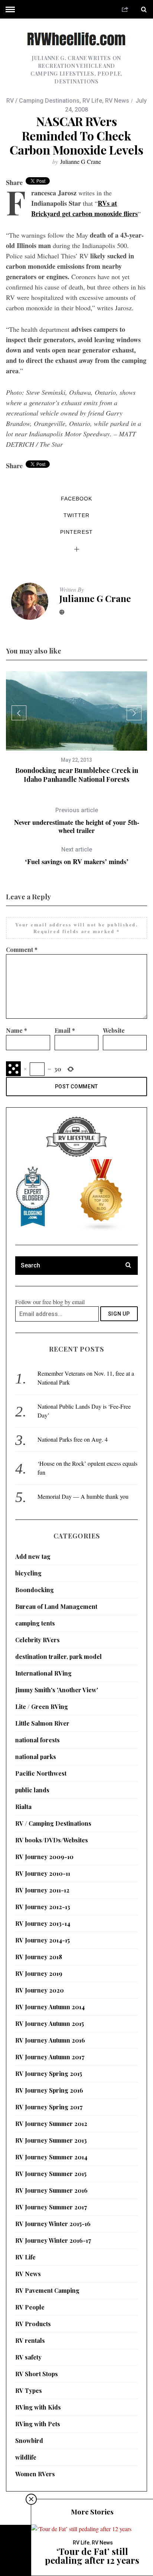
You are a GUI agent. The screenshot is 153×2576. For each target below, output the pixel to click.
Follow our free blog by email (50, 1302)
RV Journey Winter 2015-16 (53, 2224)
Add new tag (33, 1556)
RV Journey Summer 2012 (51, 2123)
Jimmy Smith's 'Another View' (56, 1690)
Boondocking (34, 1590)
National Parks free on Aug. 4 (73, 1439)
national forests (37, 1740)
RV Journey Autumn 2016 (50, 2040)
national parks (35, 1756)
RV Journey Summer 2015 (51, 2173)
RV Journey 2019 (38, 1973)
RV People (30, 2307)
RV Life (92, 100)
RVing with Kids (38, 2407)
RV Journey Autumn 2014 (50, 2007)
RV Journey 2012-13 (42, 1907)
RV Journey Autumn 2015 (49, 2023)
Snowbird (29, 2440)
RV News (117, 100)
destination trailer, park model (58, 1656)
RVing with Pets (37, 2424)
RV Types (28, 2390)
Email (65, 1030)
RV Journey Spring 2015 (48, 2073)
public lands (32, 1790)
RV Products (33, 2324)
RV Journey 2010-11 (42, 1873)
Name (16, 1030)
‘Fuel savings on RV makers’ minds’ (76, 856)
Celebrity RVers (37, 1640)
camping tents (35, 1623)
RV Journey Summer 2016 (51, 2190)
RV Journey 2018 (38, 1957)
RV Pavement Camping (47, 2290)
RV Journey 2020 (39, 1990)
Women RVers (35, 2474)
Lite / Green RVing (41, 1706)
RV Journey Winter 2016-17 (53, 2240)
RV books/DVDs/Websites (51, 1840)
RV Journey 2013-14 (42, 1923)
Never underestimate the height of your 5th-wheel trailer (76, 820)
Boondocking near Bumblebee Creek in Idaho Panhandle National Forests (76, 775)
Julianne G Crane (80, 161)
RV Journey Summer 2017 (51, 2207)
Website (114, 1030)
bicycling (28, 1573)
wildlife (25, 2457)
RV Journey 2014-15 (42, 1940)
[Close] (31, 2499)
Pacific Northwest (40, 1773)
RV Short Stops (36, 2374)
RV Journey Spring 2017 (48, 2107)
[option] (76, 727)
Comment (22, 949)
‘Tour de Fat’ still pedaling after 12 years (92, 2555)
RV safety (28, 2357)
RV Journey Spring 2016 (49, 2090)
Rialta (23, 1807)
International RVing (43, 1673)
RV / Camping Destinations (42, 100)
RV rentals (30, 2340)
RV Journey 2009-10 (44, 1857)
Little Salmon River (42, 1723)
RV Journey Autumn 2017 (49, 2057)
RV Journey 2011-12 (42, 1890)
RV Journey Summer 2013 (51, 2140)
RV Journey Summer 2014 (51, 2157)
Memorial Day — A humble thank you (83, 1496)
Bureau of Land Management (56, 1606)
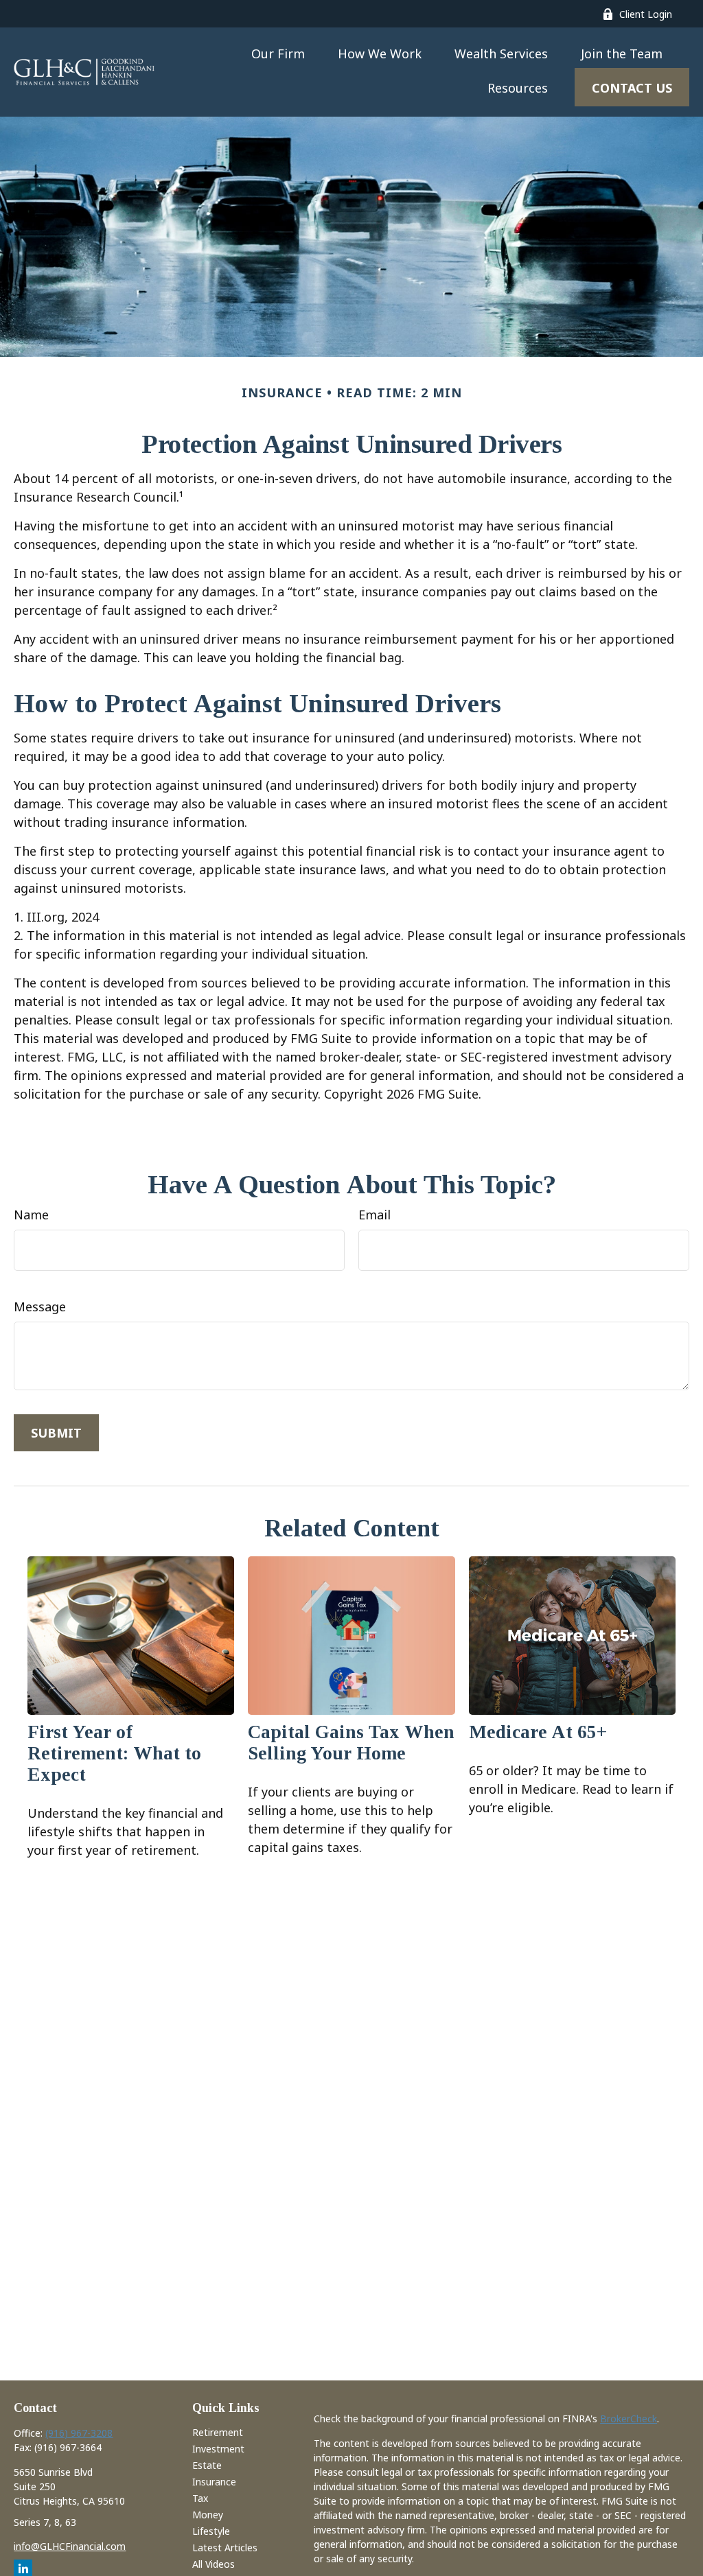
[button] (278, 53)
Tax (200, 2498)
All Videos (213, 2564)
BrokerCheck (628, 2418)
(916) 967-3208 (79, 2432)
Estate (207, 2465)
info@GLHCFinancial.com (70, 2546)
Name (31, 1214)
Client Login (645, 14)
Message (40, 1306)
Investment (218, 2448)
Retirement (217, 2432)
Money (207, 2514)
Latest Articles (224, 2547)
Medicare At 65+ (538, 1732)
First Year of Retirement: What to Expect (114, 1753)
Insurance (214, 2481)
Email (374, 1214)
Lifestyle (211, 2531)
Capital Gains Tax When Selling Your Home (351, 1743)
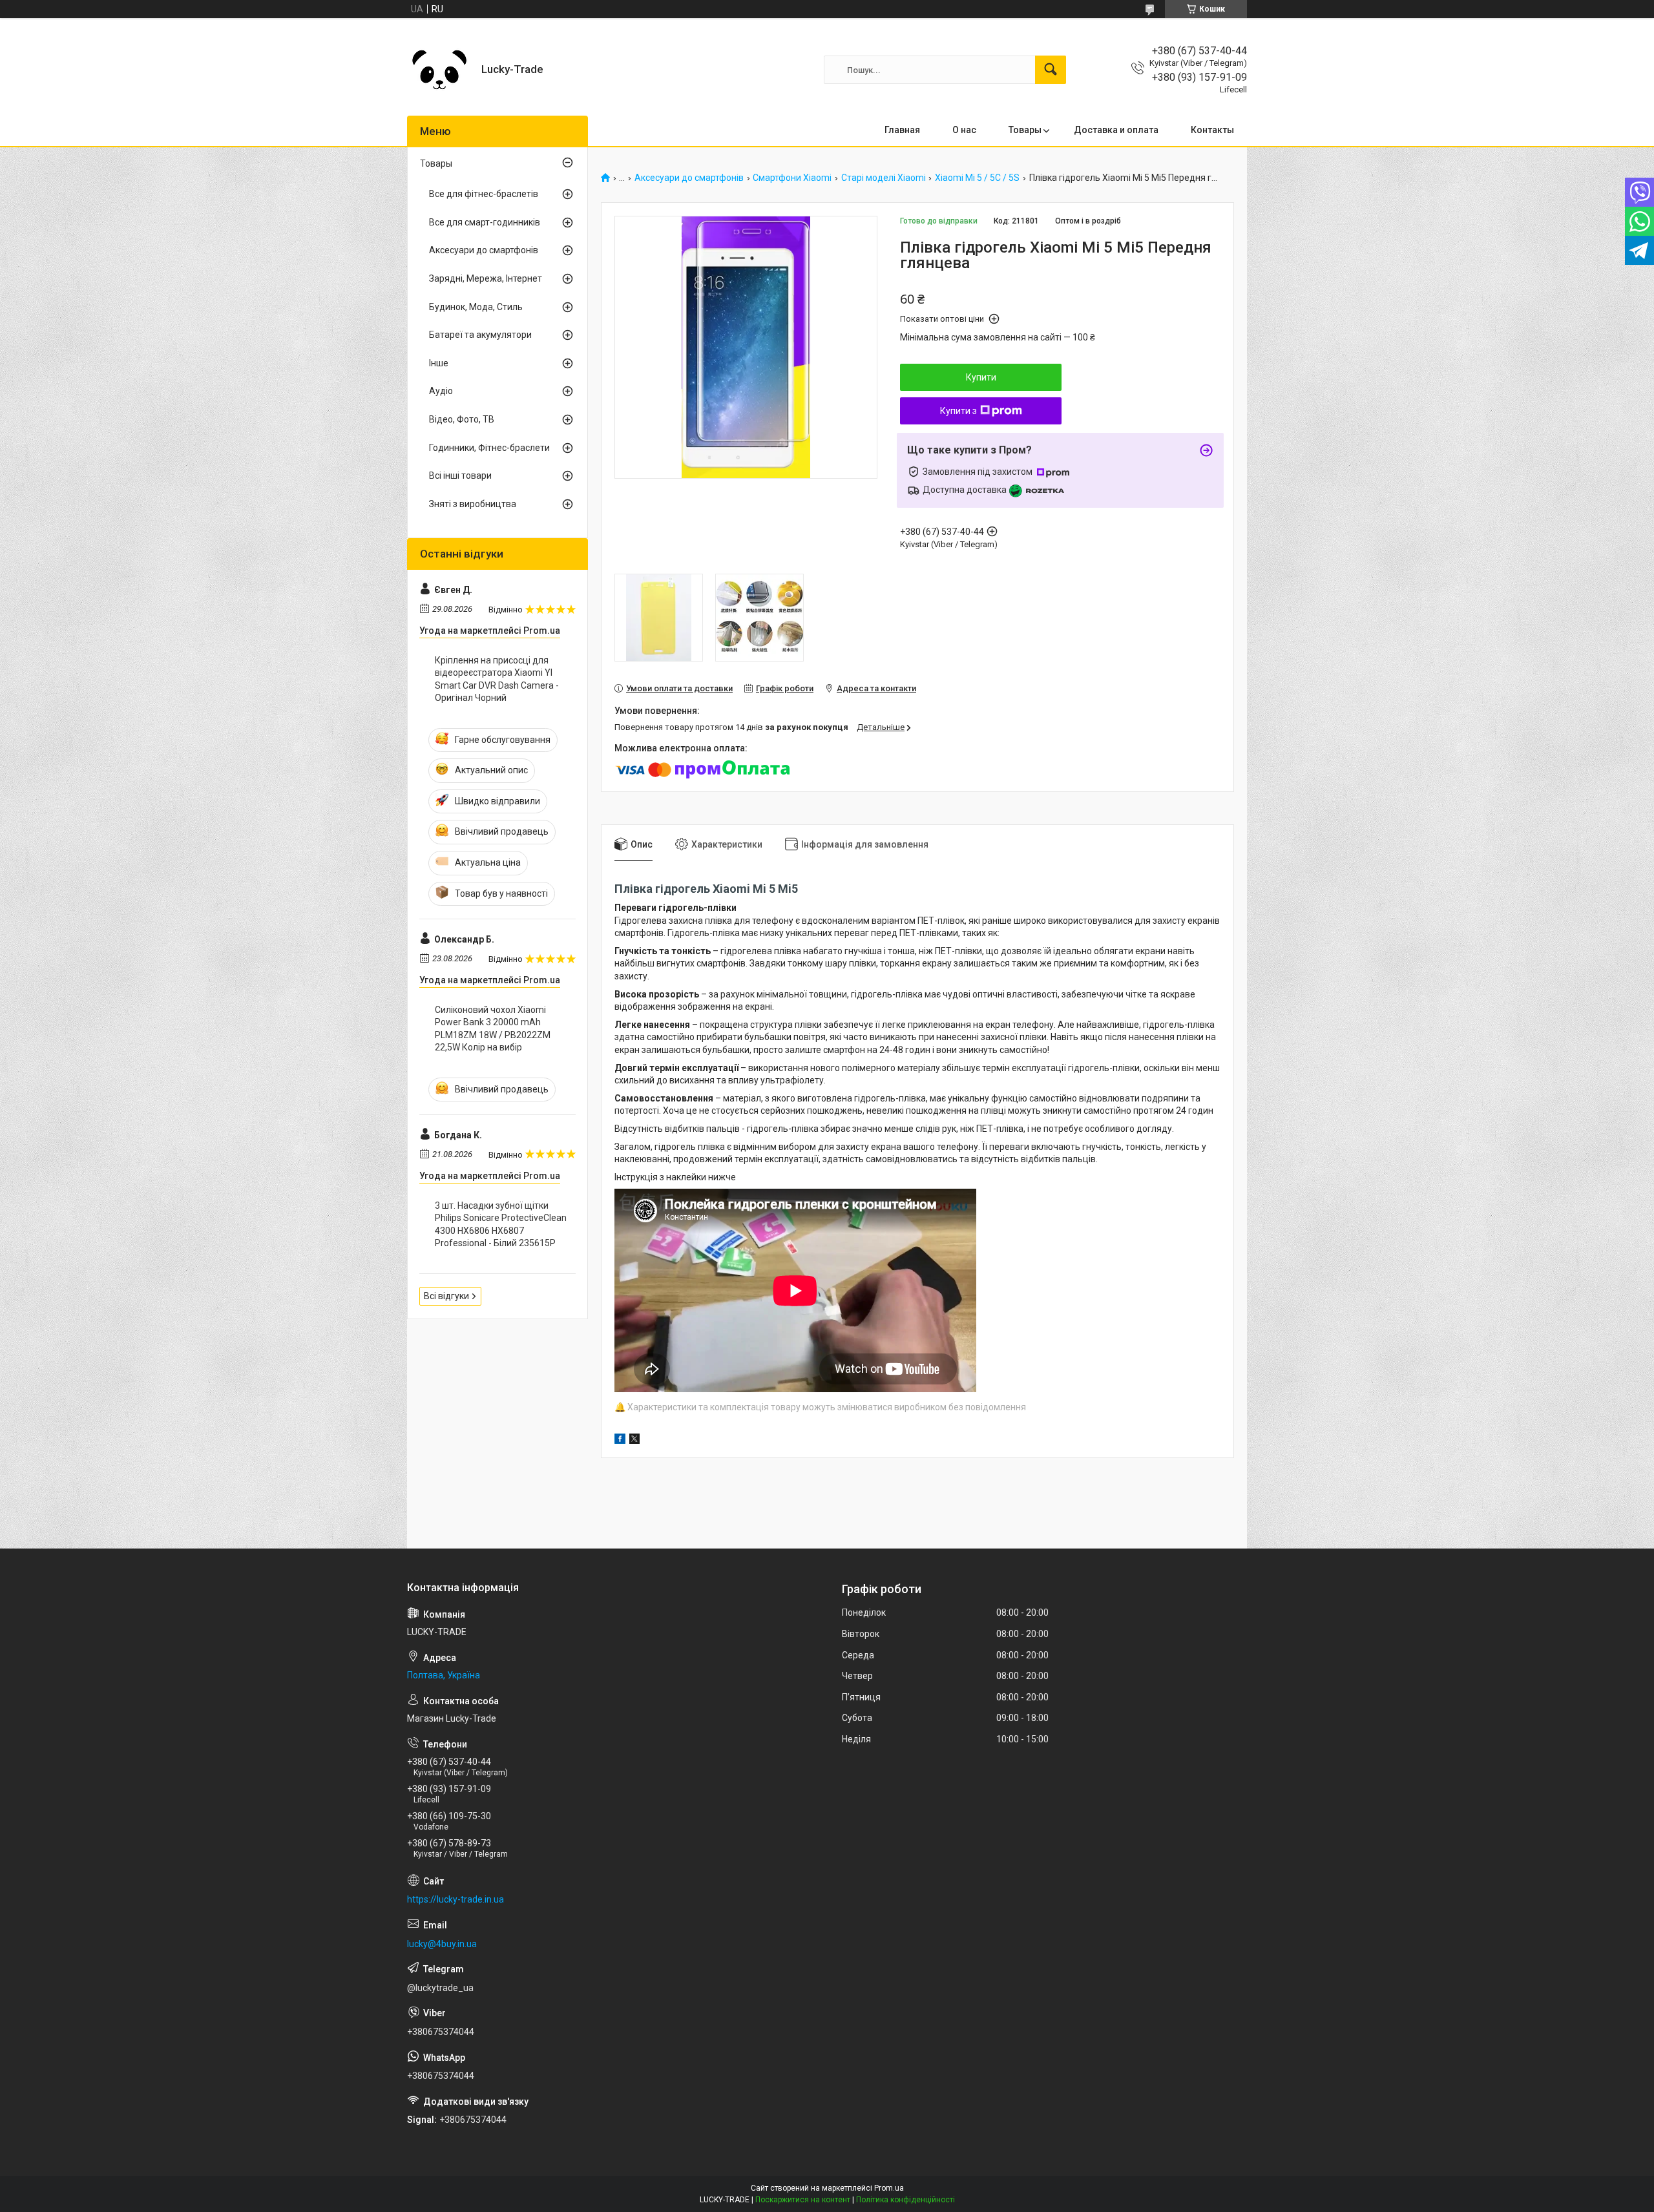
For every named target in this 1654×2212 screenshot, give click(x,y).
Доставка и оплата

* * *

PROBLEM REQUIREMENTS: Keep every word of the records exact as you write them out, but drop the pictures.

RESPONSE TO THIS TASK:
You are a GUI agent. The screenshot is 153×2576. For each target below, output the pixel to click.
Follow our free blog by email (50, 1302)
RV Journey Winter 2015-16 (53, 2224)
Add new tag (33, 1556)
RV Journey Summer 2012 (51, 2123)
Jimmy Smith's 'Another View' (56, 1690)
Boondocking (34, 1590)
National Parks free on Aug. 4 (73, 1439)
national forests (37, 1740)
RV Journey Autumn 2016 (50, 2040)
national parks (35, 1756)
RV Journey Summer 2015 (51, 2173)
RV Journey 2019 (38, 1973)
RV People (30, 2307)
RV Life (92, 100)
RVing with Kids (38, 2407)
RV Journey Autumn 2014 (50, 2007)
RV Journey 2012-13 (42, 1907)
RV Journey Autumn 2015 (49, 2023)
Snowbird (29, 2440)
RV News (117, 100)
destination trailer, park model (58, 1656)
RVing with Pets (37, 2424)
RV Types (28, 2390)
Email (65, 1030)
RV Journey Spring 2015 (48, 2073)
public lands (32, 1790)
RV Products (33, 2324)
RV Journey 2010-11 (42, 1873)
Name (16, 1030)
‘Fuel savings on RV makers’ minds’ (76, 856)
Celebrity RVers (37, 1640)
camping tents (35, 1623)
RV Journey Summer 2016 (51, 2190)
RV Journey 2018 (38, 1957)
RV Pavement Camping (47, 2290)
RV Journey 2020 (39, 1990)
Women RVers (35, 2474)
Lite / Green RVing (41, 1706)
RV Journey Winter 2016-17 (53, 2240)
RV books/DVDs/Websites (51, 1840)
RV Journey 2013-14 (42, 1923)
Never underestimate the height of your 5th-wheel trailer (76, 820)
Boondocking near Bumblebee Creek in Idaho Panhandle National Forests (76, 775)
Julianne G Crane (80, 161)
RV Journey Summer 2017 (51, 2207)
Website (114, 1030)
bicycling (28, 1573)
wildlife (25, 2457)
RV Journey 2014-15 (42, 1940)
[Close] (31, 2499)
Pacific Northwest (40, 1773)
RV Short Stops (36, 2374)
RV Journey Spring 2017 (48, 2107)
[option] (76, 727)
Comment (22, 949)
‘Tour de Fat’ still pedaling after 12 years (92, 2555)
RV safety (28, 2357)
RV Journey Spring 2016 (49, 2090)
Rialta (23, 1807)
International RVing (43, 1673)
RV / Camping Destinations (42, 100)
RV rentals (30, 2340)
RV Journey 2009-10 (44, 1857)
Little Salmon River (42, 1723)
RV Journey Autumn 2017 (49, 2057)
RV Journey 2011-12 (42, 1890)
RV Journey Summer 2013 (51, 2140)
RV Journey Summer 2014 (51, 2157)
Memorial Day — A humble thank you (83, 1496)
Bureau of Land Management (56, 1606)
[button] (278, 53)
Tax (200, 2498)
All Videos (213, 2564)
BrokerCheck (628, 2418)
(916) 967-3208 (79, 2432)
Estate (207, 2465)
info@GLHCFinancial.com (70, 2546)
Name (31, 1214)
Client Login (645, 14)
Message (40, 1306)
Investment (218, 2448)
Retirement (217, 2432)
Money (207, 2514)
Latest Articles (224, 2547)
Medicare At 65+ (538, 1732)
First Year of Retirement: What to Expect (114, 1753)
Insurance (214, 2481)
Email (374, 1214)
Lifestyle (211, 2531)
Capital Gains Tax When Selling Your Home (351, 1743)
For every named target in this 1654×2212 screenshot, give click(x,y).
Доставка и оплата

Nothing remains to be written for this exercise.